→ **ASSIGNED TASK**
Take the line that holds "Where should I" and every line after it to the end of the entries, and repeat them exactly without the pictures.

→ **RECORDS SHOWN**

Start of Block

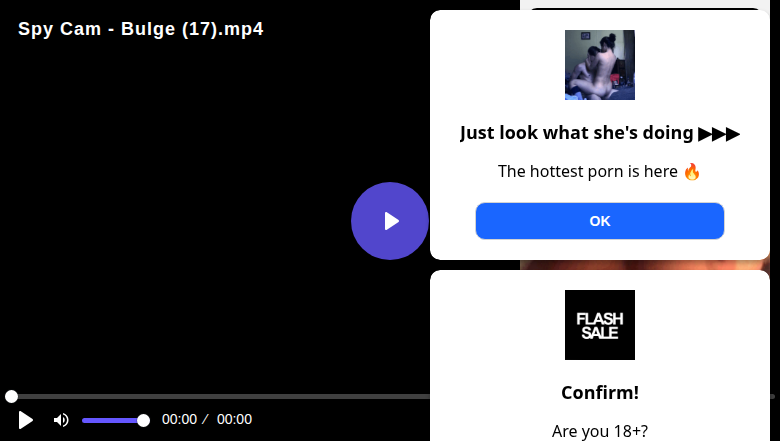Mute audio using the speaker icon
Viewport: 780px width, 441px height.
click(x=61, y=420)
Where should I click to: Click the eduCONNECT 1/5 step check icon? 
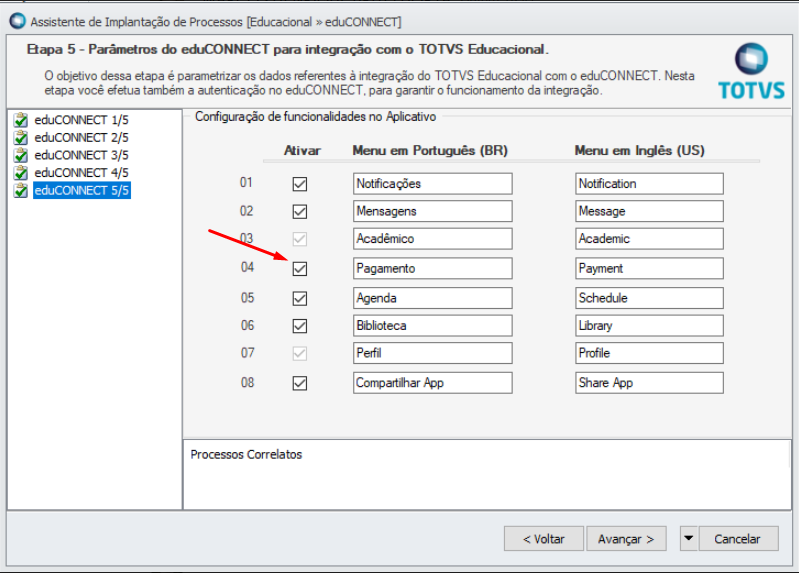[x=21, y=120]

End of Block

→ **RESULT FOR THIS TASK**
Where should I click to: Click the eduCONNECT 1/5 step check icon? 
[x=21, y=120]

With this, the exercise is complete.